Download or read book Bordering Fires written by Cristina Garcia and published by Vintage. This book was released on 2009-01-21 with total page 302 pages. Available in PDF, EPUB and Kindle. Book excerpt: As the descendants of Mexican immigrants have settled throughout the United States, a great literature has emerged, but its correspondances with the literature of Mexico have gone largely unobserved. In Bordering Fires, the first anthology to combine writing from both sides of the Mexican-U.S. border, Cristina Garc’a presents a richly diverse cross-cultural conversation. Beginning with Mexican masters such as Alfonso Reyes and Juan Rulfo, Garc’a highlights historic voices such as “the godfather of Chicano literature” Rudolfo Anaya, and Gloria Anzaldœa, who made a powerful case for language that reflects bicultural experience. From the fierce evocations of Chicano reality in Jimmy Santiago Baca’s Poem IX to the breathtaking images of identity in Coral Bracho’s poem “Fish of Fleeting Skin,” from the work of Carlos Fuentes to Sandra Cisneros, Ana Castillo to Octavio Paz, this landmark collection of fiction, essays, and poetry offers an exhilarating new vantage point on our continent–and on the best of contemporary literature.
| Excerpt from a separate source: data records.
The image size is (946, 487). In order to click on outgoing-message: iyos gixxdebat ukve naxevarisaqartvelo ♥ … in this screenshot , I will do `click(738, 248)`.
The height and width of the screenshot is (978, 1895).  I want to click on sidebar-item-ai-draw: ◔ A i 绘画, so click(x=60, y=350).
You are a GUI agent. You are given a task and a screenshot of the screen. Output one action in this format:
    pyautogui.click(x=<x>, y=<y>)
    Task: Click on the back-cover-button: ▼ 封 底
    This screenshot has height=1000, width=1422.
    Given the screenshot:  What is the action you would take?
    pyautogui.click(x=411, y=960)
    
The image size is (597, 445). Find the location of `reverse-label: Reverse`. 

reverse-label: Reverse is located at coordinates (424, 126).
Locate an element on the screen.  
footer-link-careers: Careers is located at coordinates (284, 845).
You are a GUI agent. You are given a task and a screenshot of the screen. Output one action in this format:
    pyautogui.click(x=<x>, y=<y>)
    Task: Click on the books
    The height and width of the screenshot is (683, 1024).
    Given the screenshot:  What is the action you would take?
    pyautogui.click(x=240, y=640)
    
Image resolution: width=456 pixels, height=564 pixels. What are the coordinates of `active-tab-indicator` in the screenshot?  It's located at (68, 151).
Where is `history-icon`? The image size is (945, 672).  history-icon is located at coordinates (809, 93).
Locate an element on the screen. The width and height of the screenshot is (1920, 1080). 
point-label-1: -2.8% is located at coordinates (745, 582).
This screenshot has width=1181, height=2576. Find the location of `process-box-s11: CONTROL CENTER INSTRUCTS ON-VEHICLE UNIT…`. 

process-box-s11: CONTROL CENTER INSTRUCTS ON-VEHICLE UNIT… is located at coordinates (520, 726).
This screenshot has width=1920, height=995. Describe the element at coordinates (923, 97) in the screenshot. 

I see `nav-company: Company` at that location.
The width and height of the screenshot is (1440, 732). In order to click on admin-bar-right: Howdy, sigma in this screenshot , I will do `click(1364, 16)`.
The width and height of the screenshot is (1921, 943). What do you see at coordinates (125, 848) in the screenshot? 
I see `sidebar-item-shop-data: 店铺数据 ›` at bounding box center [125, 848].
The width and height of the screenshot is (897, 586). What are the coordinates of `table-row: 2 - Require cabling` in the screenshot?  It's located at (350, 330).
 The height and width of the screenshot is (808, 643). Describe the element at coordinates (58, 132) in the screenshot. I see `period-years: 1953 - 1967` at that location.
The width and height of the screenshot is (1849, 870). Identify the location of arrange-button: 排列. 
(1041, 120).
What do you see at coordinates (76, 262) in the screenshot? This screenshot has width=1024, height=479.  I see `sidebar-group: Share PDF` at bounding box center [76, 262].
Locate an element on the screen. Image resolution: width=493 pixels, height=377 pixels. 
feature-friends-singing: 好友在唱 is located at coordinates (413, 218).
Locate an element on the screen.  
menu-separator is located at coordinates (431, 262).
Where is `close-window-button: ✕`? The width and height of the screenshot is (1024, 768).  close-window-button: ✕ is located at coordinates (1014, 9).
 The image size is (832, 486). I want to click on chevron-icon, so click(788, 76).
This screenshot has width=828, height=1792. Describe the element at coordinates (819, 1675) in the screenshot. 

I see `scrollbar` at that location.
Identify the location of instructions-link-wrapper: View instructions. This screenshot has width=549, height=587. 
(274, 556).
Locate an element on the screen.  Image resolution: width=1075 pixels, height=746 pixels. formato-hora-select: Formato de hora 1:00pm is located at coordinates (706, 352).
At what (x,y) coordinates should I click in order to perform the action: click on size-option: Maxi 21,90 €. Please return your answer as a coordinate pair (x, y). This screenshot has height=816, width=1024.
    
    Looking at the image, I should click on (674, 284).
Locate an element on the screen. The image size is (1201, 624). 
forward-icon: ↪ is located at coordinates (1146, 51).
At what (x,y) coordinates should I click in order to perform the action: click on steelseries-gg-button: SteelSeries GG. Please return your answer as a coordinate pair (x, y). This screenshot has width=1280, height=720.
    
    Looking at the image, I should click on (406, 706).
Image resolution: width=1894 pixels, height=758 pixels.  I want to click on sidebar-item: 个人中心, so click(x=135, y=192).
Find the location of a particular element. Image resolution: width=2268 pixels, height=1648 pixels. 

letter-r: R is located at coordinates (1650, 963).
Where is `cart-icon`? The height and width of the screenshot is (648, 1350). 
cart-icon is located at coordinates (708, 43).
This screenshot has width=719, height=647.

From the Trade Paperback edition.

Book Violence and Naming

Download or read book Violence and Naming written by David E. Johnson and published by University of Texas Press. This book was released on 2019-04-15 with total page 291 pages. Available in PDF, EPUB and Kindle. Book excerpt: Reclaiming the notion of literature as an institution essential for reflecting on the violence of culture, history, and politics, Violence and Naming exposes the tension between the irreducible, constitutive violence of language and the reducible, empirical violation of others. Focusing on an array of literary artifacts, from works by journalists such as Elena Poniatowska and Sergio González Rodríguez to the Zapatista communiqués to Roberto Bolaño's The Savage Detectives and 2666, this examination demonstrates that Mexican culture takes place as a struggle over naming—with severe implications for the rights and lives of women and indigenous persons. Through rereadings of the Conquest of Mexico, the northern Mexican feminicide, the Zapatista uprising in Chiapas, the disappearance of the forty-three students at Iguala in 2014, and the 1999 abortion-rights scandal centering on “Paulina,” which revealed the tenuousness of women’s constitutionally protected reproductive rights in Mexico, Violence and Naming asks how societies can respond to violence without violating the other. This essential question is relevant not only to contemporary Mexico but to all struggles for democracy that promise equality but instead perpetuate incessant cycles of repression.